A/N: Third chapter, yay! Lol. Please read, review, enjoy!

Ch. 3 --- Moments of Love

It's funny, the things you realize when you're close to someone. Like, how I became all too aware of those moments when Tifa would brush my arm or hand in an effort to get my attention – which, then, was undivided. I became aware of the way she spoke to me, in a tone of voice that I had never heard her use with anyone else, somewhere between sweet and soothing, between playful and reserved, as if she was frightened of putting too much pressure on me to reply. I understood that, because I had been silent for... a long time, anyway. I started noticing little things when I would watch her, like the frustratingly amused look she'd give the children when they'd knocked something over or scraped a knee. What I noticed most of all, though, was that as more and more days passed, the look of terror that she gave me every once in a while faded and made its appearance less frequently. I think I was slowly proving to her, just by my presence, that I wasn't going anywhere.
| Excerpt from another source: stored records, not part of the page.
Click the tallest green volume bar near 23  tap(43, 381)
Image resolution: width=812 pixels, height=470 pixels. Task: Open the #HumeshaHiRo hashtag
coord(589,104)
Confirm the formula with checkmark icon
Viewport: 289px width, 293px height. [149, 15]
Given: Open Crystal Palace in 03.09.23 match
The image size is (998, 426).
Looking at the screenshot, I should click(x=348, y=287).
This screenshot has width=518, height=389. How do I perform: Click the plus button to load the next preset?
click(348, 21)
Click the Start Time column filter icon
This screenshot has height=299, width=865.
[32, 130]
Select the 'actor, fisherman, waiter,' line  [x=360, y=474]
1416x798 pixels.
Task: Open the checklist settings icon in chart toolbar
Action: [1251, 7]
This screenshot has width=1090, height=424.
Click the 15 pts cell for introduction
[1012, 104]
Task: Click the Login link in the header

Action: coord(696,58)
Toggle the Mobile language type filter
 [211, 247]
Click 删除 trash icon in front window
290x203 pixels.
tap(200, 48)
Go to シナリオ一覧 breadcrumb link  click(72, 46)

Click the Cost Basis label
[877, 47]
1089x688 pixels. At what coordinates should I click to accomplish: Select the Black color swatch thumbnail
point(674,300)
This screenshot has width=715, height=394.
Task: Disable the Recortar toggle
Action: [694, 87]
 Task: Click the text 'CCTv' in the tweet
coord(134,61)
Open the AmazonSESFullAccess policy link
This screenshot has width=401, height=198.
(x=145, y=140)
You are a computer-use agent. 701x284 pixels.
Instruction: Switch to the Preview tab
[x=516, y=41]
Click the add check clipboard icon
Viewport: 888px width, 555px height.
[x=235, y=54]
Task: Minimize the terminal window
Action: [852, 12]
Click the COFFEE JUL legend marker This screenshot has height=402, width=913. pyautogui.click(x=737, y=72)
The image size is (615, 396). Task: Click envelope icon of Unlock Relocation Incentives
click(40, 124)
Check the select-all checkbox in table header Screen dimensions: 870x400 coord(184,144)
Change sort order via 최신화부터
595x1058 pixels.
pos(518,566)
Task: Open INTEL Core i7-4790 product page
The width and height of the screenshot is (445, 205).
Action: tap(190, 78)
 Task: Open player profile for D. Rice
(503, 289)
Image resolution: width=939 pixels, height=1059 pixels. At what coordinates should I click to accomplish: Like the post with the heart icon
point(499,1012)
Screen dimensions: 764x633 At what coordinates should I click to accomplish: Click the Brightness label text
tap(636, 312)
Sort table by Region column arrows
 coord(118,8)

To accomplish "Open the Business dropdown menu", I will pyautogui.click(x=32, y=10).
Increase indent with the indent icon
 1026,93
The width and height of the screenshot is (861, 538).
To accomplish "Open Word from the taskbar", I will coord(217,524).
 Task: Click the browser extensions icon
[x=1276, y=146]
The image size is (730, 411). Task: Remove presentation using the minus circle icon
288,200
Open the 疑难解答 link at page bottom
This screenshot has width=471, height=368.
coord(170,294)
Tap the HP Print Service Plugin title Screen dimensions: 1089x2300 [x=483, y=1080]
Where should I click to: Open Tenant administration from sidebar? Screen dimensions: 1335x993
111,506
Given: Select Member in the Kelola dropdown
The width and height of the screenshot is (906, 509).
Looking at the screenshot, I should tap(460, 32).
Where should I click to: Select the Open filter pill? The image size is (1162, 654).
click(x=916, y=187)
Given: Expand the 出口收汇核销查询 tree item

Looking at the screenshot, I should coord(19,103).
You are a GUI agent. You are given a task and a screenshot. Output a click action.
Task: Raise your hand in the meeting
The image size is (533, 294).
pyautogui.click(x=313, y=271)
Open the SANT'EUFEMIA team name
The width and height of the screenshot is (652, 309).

Weeks later, life was, to say the least, comfortable. We didn't hide anything anymore, and there was no need to push Tifa away. I didn't want to think of it in a cheesy, mushy way, but I was truthfully falling in love with all three of them. When I did make a delivery, which didn't happen nearly as frequently as before, I hurried home, missing Tifa and the kids desperately. Of course, the love was split in two very different kinds: fatherly love, and... a love like I hadn't believed before that I could feel, or that could even exist.

I wasn't sure, looking back on it, whether there was an exact moment that signified that I was in love with Tifa or not. She had been my best friend for years... and the only one who never gave up on me or doubted me... and more. It had deepened for me, turning my avoidance of emotion into an open and uninhibited camaraderie with her, turning my admiration of her into adoration, my respect for her into pure, untouchable love. But there were moments when it seemed inescapable, wonderful, and true.

Once, she was telling me something; we were having a (albeit, somewhat one-sided) conversation about something, and I was watching her, barely paying attention to the words. I was absorbed by the way her mouth moved as she retold some story about the children or other, by the way she leaned comfortably against the counter as she spoke to me, and by the tiny way her nose twitched when she laughed. She noticed, and, though not angry, she wanted my attention, so she reached over and grabbed my chin gently, forcing me to look into her eyes. I blinked at her, caught unawares, and she laughed at me. "Cloud, do you have any idea what we're talking about?" she'd laughed at me. I grimaced. Of course I didn't; I'd been watching her too closely, but I couldn't help laughing with her. I had never felt more at ease with someone than then, and it brought into sharp relief all that I had just noticed I felt for her.

There was another time, another moment, perhaps a month or so after the orphans were cured, that I had just walked in the door from a delivery and was momentarily terrified because Tifa was nowhere in sight. The house was quiet, and though my sensitive ears could pick up the pitter-patter of one of the kids' little feet, I didn't see or hear Tifa. Immediately, instinctively, I panicked, racing up the stairs and calling her name, hoping that she was all right.

I felt the fool when moments later, she came out of the kids' bedroom, giggling and flushed, but unharmed, and said that she'd just been playing with Denzel and Marlene. I sighed, trying to calm my racing heart and feeling the cold panic fade away. Something serious came into her eyes, the eyes I found so beautiful and mysterious, as she said, "Don't worry, Cloud. I'm fine... we're not going anywhere." I think that was when I started to truly believe it, and for the first time in a long – long – time, Tifa hugged me. Again, I felt self-conscious, unsure as to what to do, but when I embraced her in return, I felt more warm and at home than ever before. I got even more warm, particularly around the collar, when Denzel and Marlene came around the corner and giggled at our hug.